In 1988, plaintiff Flannery won $3 million in the Iowa state lottery, to be paid in twenty annual installments of $150,000. In 1999, he sold his remaining installment payments to the defendant, accepting a discounted lump sum payment of $868,500 for the $1.2 million in remaining payments
The attorney Flannery retained for the transaction advised him that the sale proceeds were taxable at the capital gains rate, not as ordinary income. Time passed, and in 2002, when the IRS assessed substantial additional taxes, Flannery learned that the advice the lawyer had given him was incorrect. In 2005, Flannery sued the attorney, his firm and the defendant, claiming, among other things, that the defendant had aided and abetted law firm’s breach of its fiduciary duty of loyalty to the client.
The trial court granted summary judgment for the defendant on the ground that the aiding and abetting claim was time barred (the lawyer and law firm were already out of the case). Any breach of fiduciary duty by the law firm “ceased to exist” when the law firm sent its final bill in September 1999, well over three years prior to the commencement of the action.
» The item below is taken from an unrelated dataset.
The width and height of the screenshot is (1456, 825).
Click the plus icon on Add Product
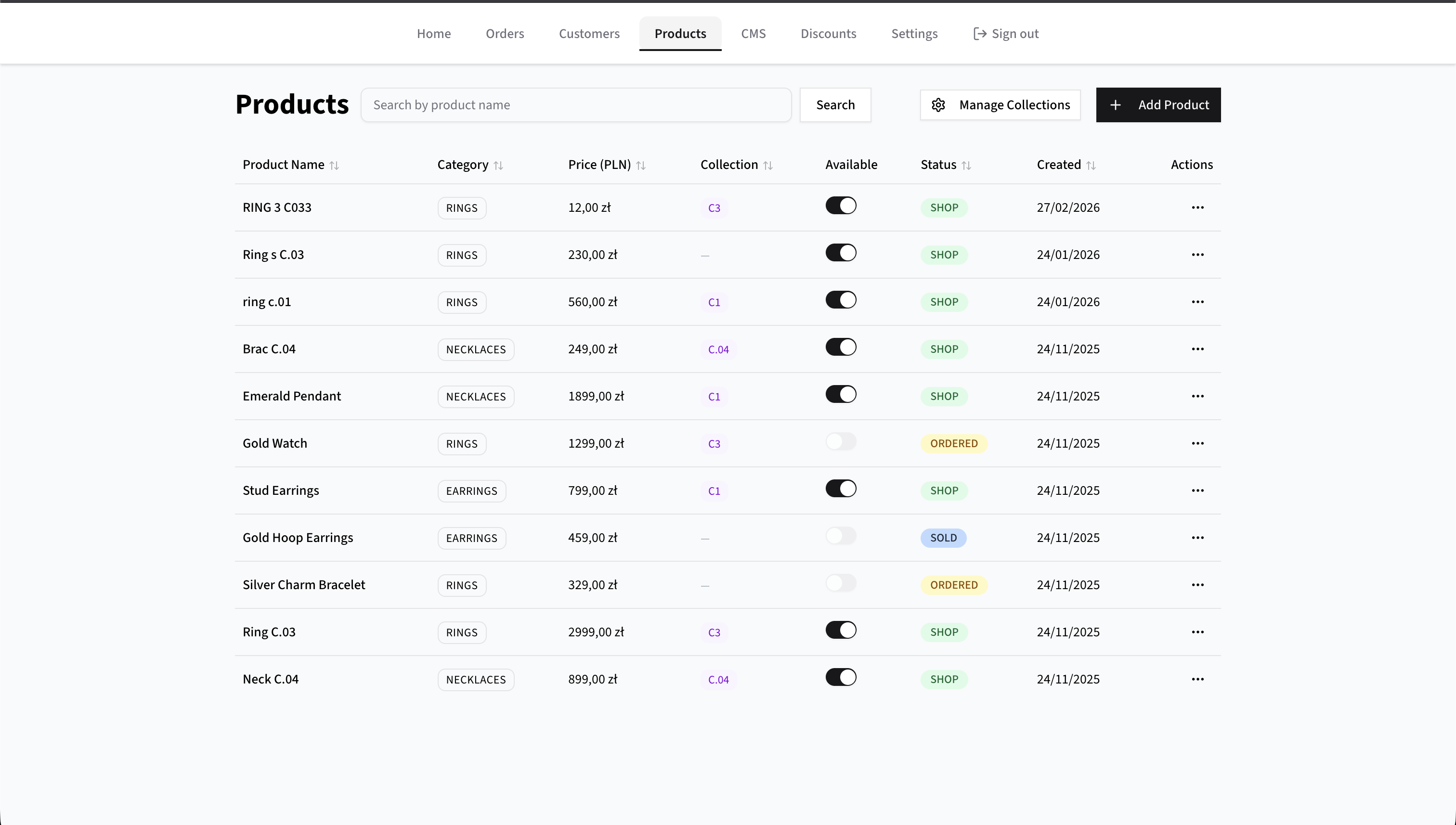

When the Supreme Court took up the case, it held that, contrary to the decisions of the trial court and the Appellate Court, Flannery had adequately pled the continuing course of conduct doctrine in avoidance of the statute of limitations defense. The Court then turned its attention to whether the doctrine was applicable. Flannery’s novel theory was that where there has been a breach of fiduciary duty, the limitations period never ends, or at least does not end until such time as the law firm confesses to the client that a conflict of interest tainted the representation.
The Court rejected that argument as inconsistent with the rationale of the continuing course of conduct doctrine – that the limitations period is tolled for so long as the attorney is in a position to correct the harm his wrongful conduct has caused. As applied to the contours of the Flannery case, this meant that the attorney’s alleged breach of his fiduciary duty ended, at the latest, when the lottery proceeds were sold and the attorney relationship ended in 1999. “Accordingly, even if [the lawyer’s] continuing course of conduct properly is attributable to the defendant for tolling purposes, the plaintiff’s claims against the defendant remain untimely.” Notwithstanding the plaintiff’s characterization of the underlying conduct, to permit tolling past the end of the representation would have been inconsistent with the strong public policy underlying statutes of limitations: avoiding stale claims.
In the Flannery case, the Court could readily determine when law firm’s representation of Flannery ended. The engagement agreement between Flannery and the law firm not only identified the agreed-upon scope of representation, it also expressly identified an act that would demarcate the end of the representation. The exact language of the agreement and attached standard terms was as follows:
The scope of the legal engagement is to represent you in negotiating a lottery sale contract, to help you evaluate the tax and other legal consequences of such a transaction, and to draft or review all the legal and court documents needed to execute such a transaction. . . . It is also our policy that the attorney-client relationship will be considered terminated upon our completion of any services that you have retained us to perform. . . . Unless previously terminated, our representation of you with respect to the agreed upon scope of representation will terminate upon sending you our final statement for services rendered.
The Lesson for Law Firms
The “best practice” lesson to be gleaned from the Flannery decision is a simple one, and easy to implement: a law firm can, and should, include a provision in its client engagement agreements that both (1) clearly identifies the scope of the representation; and (2) identifies an end point for the representation. The language the Court quoted in the Flannery decision is one way to provide an end point, and clearly one that saved the day for the defendant in that case. Another suggestion for such a provision is as follows:
If not formally terminated sooner, this representation will be considered terminated upon the conclusion of the matter for which you have engaged us. If you ask us to perform additional services after the termination of the engagement, the additional work will constitute a new matter. After completion of the representation, changes may occur in the applicable laws or regulations that could have an impact upon your future rights and liabilities. Unless the terms of this agreement expressly provide otherwise, we have no continuing obligation to advise you with respect to any such changes that occur after the termination of the engagement.
Pullman & Comley, LLC appeared as counsel for Singer Asset Finance Co., LLC at the trial court, Appellate Court and Supreme Court stages of Flannery v. Singer Asset Finance Co., LLC.